オペラ座の怪人評

 映画オペラ座の怪人のDVD、数ヶ月前に予約していたのが届いたのでさっそくメイキングから見た。予想通りメイキングのほうが感動的だった。本編はおまけって感じ(ひどすぎ?)。
 メイキングでは、映画を作るのは相変わらず多額の金と人員と才能が必要だということがあらためて確認できた。シャンデリアを落とすシーンなどは本当にたいへんそう。あとこの映画、ほとんどがミニチュアの模型やCGを駆使して画面を構成している。ふうんという感じ。映画なんだからもっとちゃんとすればと思った。
 この映画はもちろん、作曲家のアンドリュー・ロイド・ウェーバーによるミュージカル映画。曲はもちろん、構成もミュージカルとほとんど一緒。我が家には悲しいことに大画面テレビがない。悲しく昔のブラウン管で見ると、やたらと横長の画面になっていて、上下に黒い余白が。その分コンテンツが薄くなる。トホホ。迫力不足だな(そりゃうちの問題か)。

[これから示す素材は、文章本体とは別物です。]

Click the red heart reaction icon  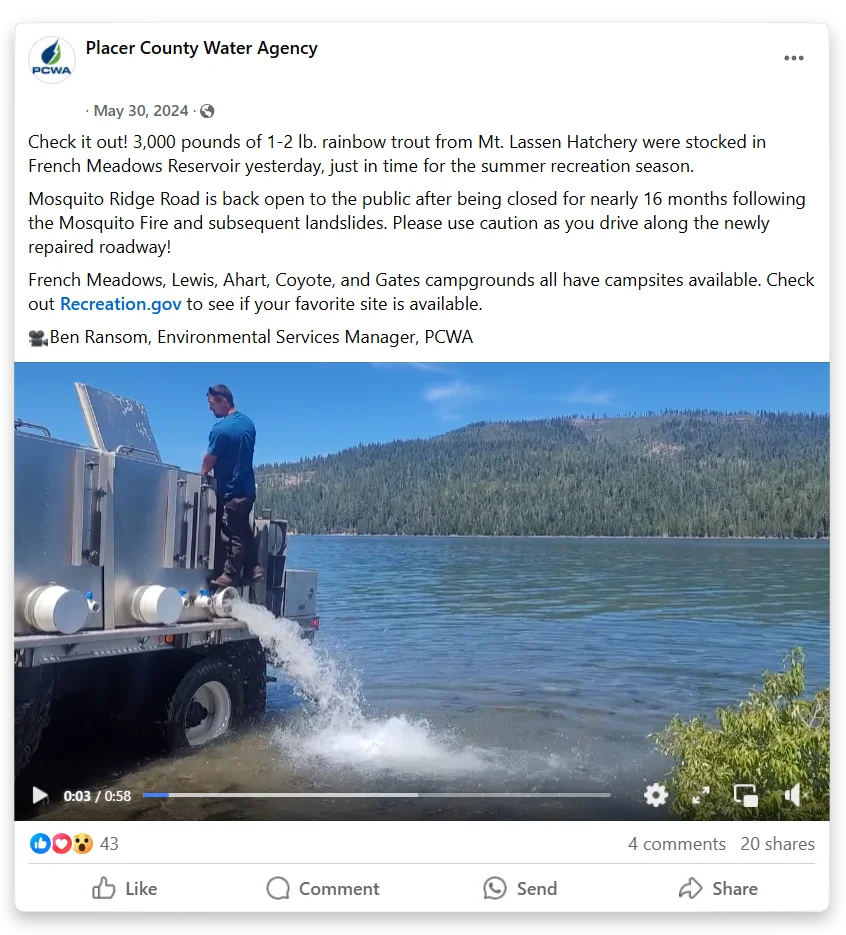61,843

 国内外で20回近く見てきたミュージカル版にくらべると、とにかく歌がいまいち。怪人役の人がダメだ。あり得ないくらいダメ。そこら辺の学生?ってかんじ。あと、つくり事態にあり得ない欠点が。雪のシーンなのに登場人物の吐く息が白くない(メイキングを先に見ているからよけいに感じる)。濡れた服が次のシーンでは乾いている。怪人の隠れ家では照明がフレアーを起こしていたりして……素人か、撮っているのは? せっかくすごい技術を使ってるのに、素人でも分かるこんなミスを残すなんて。つくりがちゃちい上に肝心の歌もマズイ。
 やはりメインはメイキングということですよ。
 ところで私がオペラ座の怪人にひかれるところ。美しい曲。男の隠れ家を思わせる魅惑的な怪人の居所。巨大シャンデリアが落下するなどのスペクタクル。怪人を中心に展開する非常に興味深いストーリー。いまの時代に「怪人」ですよ。怪人なんて完全にファンタジーの世界だ。いま日本にいるのはただの納税者。有権者。給与所得者。高齢者。こども。浮浪者。主婦。怪人なんていやしない。怪人になりたいな。怪人て、いるだけでなんか癒されるというか、いまの世の中だからこそ、怪人が必要な気がする。
 高校時代にはまって、一時は本気で劇団四季に関わりたいと思ったものだけれども運動神経がマルでないのであきらめ。今度生まれ変わったら、映画や演劇の産業に携わりたいな。